- SHORT EXERCISE A -
Which five countries does the Top 10 post list under the name PIIGS?

- SOURCE TEXT -
Wednesday's Top 10 with NZ Mint: If only Europe had Tui billboards; How some Russians got their money out of Cyprus anyway; A creative compact?; Dilbert
<a href="http://bit.ly/107VHl0">Five key reasons people buy gold and silver</a>

Here's my Top 10 links from around the Internet at 1 pm in association with NZ Mint.

As always, we welcome your additions in the comments below or via email to bernard.hickey@interest.co.nz.

See all previous Top 10s here.

My must read today is #1, which nails the problems in Cyprus and Europe.

1. 'Solidarity among the many and prosperity for all' - That was the promise of the European Union.

If they had Tui billboards in Europe, this would be the ultimate 'Yeah Right' candidate.

The way Europe has put little Cyprus to the sword has shocked many.

Many in the PIIGS (Portugal, Italy, Ireland, Greece and Spain) now see the European project as a sneaky way for the Germans to achieve their ultimate aim of taking over the continent without having to fight another war.

This may not be true, but the result sure seems like it.

- PROVIDED ENTRIES -
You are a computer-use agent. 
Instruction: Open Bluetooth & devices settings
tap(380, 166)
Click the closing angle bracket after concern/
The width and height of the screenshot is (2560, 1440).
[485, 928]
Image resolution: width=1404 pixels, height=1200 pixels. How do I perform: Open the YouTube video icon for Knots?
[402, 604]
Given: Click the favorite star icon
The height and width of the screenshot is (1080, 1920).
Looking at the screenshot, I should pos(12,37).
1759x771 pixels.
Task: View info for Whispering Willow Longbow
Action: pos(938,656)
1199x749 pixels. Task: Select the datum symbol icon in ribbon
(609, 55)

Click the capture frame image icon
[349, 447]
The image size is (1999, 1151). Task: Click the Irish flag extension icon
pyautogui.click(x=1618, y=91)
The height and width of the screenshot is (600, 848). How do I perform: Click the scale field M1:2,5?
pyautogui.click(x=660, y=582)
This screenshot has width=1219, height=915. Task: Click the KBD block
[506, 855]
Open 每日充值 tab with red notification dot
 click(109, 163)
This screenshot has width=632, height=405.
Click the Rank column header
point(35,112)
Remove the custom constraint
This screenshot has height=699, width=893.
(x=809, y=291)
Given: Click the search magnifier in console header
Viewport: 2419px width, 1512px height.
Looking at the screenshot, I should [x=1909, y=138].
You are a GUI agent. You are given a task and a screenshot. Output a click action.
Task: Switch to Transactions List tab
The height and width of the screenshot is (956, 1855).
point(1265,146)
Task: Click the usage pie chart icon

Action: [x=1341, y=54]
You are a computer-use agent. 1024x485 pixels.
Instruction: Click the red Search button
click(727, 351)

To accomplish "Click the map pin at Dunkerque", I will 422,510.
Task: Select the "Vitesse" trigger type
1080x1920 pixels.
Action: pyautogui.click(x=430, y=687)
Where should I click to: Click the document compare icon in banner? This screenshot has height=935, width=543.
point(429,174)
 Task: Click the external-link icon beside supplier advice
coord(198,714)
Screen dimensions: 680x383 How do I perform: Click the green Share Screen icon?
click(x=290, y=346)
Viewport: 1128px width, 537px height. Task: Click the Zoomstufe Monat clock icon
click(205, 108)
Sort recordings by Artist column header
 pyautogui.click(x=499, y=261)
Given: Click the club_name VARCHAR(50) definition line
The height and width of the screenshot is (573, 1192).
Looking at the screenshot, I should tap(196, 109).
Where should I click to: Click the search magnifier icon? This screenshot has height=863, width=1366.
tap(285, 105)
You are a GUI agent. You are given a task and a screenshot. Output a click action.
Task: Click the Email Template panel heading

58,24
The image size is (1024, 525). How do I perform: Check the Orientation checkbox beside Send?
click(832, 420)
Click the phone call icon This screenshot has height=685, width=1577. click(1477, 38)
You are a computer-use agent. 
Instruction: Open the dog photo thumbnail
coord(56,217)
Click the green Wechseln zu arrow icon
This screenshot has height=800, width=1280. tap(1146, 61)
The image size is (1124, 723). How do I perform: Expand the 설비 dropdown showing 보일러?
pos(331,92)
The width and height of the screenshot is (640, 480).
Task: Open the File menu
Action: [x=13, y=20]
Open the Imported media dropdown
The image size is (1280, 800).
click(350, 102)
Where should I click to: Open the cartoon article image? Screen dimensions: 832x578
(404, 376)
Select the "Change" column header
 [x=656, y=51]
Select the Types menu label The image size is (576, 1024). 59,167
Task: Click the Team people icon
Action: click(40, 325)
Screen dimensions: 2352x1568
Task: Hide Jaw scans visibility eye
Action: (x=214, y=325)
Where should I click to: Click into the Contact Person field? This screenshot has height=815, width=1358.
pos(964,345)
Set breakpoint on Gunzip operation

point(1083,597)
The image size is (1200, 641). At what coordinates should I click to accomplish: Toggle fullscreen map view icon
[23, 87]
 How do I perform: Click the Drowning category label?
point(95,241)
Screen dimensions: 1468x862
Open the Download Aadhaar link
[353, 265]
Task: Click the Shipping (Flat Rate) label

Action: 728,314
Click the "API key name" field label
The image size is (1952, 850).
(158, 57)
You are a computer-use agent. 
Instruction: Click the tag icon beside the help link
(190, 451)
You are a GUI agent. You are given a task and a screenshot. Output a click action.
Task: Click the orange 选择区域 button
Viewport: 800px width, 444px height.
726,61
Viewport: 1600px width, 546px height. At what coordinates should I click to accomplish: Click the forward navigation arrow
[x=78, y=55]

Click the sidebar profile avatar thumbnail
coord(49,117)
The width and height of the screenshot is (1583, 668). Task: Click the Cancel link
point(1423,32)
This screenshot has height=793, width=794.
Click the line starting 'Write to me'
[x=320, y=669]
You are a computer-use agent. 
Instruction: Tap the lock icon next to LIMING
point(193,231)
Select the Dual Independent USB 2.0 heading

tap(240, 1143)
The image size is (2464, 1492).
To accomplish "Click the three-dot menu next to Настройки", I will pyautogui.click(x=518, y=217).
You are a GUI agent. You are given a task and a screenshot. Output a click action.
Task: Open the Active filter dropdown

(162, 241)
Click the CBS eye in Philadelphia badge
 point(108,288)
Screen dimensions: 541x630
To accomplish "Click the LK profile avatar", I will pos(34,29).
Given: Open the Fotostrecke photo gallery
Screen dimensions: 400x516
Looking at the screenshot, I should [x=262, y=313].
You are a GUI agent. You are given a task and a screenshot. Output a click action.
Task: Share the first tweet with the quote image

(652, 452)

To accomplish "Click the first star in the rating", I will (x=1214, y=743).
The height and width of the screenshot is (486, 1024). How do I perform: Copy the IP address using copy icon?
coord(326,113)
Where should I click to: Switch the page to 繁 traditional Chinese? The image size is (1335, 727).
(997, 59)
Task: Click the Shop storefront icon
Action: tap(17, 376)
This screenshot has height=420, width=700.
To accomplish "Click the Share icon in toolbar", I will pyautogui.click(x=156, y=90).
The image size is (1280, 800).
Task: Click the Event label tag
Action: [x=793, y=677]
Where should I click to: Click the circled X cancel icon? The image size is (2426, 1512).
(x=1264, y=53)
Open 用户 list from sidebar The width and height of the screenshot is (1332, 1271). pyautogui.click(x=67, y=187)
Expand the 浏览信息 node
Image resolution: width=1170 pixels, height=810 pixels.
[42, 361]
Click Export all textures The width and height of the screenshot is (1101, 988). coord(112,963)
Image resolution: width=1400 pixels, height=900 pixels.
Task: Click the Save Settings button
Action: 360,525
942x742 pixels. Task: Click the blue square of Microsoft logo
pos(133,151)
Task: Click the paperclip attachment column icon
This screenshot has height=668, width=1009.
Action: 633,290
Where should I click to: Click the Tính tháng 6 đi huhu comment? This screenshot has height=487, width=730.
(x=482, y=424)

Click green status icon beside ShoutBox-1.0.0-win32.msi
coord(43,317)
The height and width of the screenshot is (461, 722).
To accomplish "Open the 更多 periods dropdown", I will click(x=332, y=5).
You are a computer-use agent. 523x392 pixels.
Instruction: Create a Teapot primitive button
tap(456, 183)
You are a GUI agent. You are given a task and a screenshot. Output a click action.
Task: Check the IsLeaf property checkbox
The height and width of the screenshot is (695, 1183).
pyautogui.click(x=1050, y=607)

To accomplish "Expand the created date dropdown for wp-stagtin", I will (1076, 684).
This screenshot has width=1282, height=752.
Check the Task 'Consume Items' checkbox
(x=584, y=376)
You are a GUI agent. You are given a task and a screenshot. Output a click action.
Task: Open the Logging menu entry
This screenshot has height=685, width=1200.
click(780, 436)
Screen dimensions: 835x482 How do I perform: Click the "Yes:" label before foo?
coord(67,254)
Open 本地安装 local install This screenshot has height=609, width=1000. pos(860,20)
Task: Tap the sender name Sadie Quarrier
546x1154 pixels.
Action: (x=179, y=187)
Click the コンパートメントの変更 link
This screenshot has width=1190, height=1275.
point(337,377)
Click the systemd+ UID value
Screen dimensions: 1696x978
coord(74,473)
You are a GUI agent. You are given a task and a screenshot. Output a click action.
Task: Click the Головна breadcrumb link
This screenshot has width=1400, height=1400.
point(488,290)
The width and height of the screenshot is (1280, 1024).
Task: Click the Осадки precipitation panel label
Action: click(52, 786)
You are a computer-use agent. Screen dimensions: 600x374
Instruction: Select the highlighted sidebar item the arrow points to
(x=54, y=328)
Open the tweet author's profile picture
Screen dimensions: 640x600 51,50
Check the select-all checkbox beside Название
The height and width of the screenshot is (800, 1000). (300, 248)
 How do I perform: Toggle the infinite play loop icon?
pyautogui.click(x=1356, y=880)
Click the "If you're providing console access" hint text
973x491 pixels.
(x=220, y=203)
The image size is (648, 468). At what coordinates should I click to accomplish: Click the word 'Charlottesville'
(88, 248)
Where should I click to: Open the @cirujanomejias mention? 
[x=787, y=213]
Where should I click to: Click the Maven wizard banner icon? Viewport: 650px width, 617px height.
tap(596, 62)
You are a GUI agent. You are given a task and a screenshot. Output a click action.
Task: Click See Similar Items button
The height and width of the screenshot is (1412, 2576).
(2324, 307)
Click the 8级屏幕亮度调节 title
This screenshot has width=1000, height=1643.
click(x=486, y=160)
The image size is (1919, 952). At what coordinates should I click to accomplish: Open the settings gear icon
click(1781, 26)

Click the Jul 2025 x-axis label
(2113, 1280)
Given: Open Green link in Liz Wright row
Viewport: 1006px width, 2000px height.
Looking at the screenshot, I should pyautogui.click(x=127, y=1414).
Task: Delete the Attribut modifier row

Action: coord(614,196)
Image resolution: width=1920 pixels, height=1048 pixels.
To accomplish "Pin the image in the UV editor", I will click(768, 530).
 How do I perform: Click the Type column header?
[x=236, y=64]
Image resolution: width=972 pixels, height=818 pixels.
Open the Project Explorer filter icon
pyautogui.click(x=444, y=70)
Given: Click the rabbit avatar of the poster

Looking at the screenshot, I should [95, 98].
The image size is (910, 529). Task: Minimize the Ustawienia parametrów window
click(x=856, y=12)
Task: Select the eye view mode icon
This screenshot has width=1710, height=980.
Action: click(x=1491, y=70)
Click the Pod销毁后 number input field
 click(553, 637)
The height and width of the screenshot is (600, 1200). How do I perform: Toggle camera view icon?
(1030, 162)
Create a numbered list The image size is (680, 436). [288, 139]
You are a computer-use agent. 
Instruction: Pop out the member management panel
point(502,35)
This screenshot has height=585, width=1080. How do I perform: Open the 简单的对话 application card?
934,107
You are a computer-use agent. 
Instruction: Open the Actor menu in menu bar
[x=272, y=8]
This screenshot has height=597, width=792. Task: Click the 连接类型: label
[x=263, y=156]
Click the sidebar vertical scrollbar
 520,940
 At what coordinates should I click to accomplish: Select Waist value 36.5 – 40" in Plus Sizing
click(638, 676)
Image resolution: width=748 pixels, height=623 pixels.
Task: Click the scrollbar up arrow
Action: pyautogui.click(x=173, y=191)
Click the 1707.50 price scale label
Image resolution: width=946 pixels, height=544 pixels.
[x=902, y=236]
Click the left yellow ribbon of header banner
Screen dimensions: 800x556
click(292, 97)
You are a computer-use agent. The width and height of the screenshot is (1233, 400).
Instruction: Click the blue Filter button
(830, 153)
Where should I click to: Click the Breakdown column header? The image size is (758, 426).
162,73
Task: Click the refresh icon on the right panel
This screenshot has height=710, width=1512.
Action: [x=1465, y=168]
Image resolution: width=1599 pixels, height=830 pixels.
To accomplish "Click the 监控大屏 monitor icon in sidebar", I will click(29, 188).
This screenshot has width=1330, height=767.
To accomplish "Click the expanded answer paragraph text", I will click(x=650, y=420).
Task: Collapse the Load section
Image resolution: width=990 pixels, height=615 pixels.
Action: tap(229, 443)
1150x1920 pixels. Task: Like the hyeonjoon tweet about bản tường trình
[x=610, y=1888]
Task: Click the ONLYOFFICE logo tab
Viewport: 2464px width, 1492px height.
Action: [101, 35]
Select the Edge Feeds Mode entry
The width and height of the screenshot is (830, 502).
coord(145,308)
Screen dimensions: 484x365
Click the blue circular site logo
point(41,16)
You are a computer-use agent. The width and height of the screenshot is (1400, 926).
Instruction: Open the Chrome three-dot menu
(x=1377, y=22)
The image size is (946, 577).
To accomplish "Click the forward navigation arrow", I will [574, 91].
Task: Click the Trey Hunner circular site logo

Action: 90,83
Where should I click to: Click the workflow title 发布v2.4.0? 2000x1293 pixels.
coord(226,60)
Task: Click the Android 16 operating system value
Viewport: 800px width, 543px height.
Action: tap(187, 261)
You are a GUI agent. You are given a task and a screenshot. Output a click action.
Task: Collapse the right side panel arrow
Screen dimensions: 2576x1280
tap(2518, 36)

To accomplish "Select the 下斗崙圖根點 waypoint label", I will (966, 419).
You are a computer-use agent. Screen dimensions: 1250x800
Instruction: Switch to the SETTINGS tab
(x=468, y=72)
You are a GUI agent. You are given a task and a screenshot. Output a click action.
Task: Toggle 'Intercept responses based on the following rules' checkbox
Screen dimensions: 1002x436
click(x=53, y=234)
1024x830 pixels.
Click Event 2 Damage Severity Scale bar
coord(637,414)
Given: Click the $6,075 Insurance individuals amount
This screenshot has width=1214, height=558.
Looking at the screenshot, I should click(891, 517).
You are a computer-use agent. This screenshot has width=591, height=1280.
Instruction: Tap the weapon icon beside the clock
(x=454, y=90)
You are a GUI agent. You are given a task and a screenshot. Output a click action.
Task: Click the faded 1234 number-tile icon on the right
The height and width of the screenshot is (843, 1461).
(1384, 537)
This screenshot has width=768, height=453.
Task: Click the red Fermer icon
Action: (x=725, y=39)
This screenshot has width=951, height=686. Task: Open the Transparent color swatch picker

- SHORT EXERCISE B -
Please express the lines of the records between the line containing "The image size is (1919, 952)." and the line containing "point(502,35)", inclusive, as a JSON list of strings, one string per line, leaving out blank lines.

- CORRECT ANSWER A -
Portugal, Italy, Ireland, Greece and Spain.

- CORRECT ANSWER B -
[
  "The image size is (1919, 952). At what coordinates should I click to accomplish: Open the settings gear icon",
  "click(1781, 26)",
  "Click the Jul 2025 x-axis label",
  "(2113, 1280)",
  "Given: Open Green link in Liz Wright row",
  "Viewport: 1006px width, 2000px height.",
  "Looking at the screenshot, I should pyautogui.click(x=127, y=1414).",
  "Task: Delete the Attribut modifier row",
  "Action: coord(614,196)",
  "Image resolution: width=1920 pixels, height=1048 pixels.",
  "To accomplish \"Pin the image in the UV editor\", I will click(768, 530).",
  " How do I perform: Click the Type column header?",
  "[x=236, y=64]",
  "Image resolution: width=972 pixels, height=818 pixels.",
  "Open the Project Explorer filter icon",
  "pyautogui.click(x=444, y=70)",
  "Given: Click the rabbit avatar of the poster",
  "Looking at the screenshot, I should [95, 98].",
  "The image size is (910, 529). Task: Minimize the Ustawienia parametrów window",
  "click(x=856, y=12)",
  "Task: Select the eye view mode icon",
  "This screenshot has width=1710, height=980.",
  "Action: click(x=1491, y=70)",
  "Click the Pod销毁后 number input field",
  " click(553, 637)",
  "The height and width of the screenshot is (600, 1200). How do I perform: Toggle camera view icon?",
  "(1030, 162)",
  "Create a numbered list The image size is (680, 436). [288, 139]",
  "You are a computer-use agent. ",
  "Instruction: Pop out the member management panel",
  "point(502,35)"
]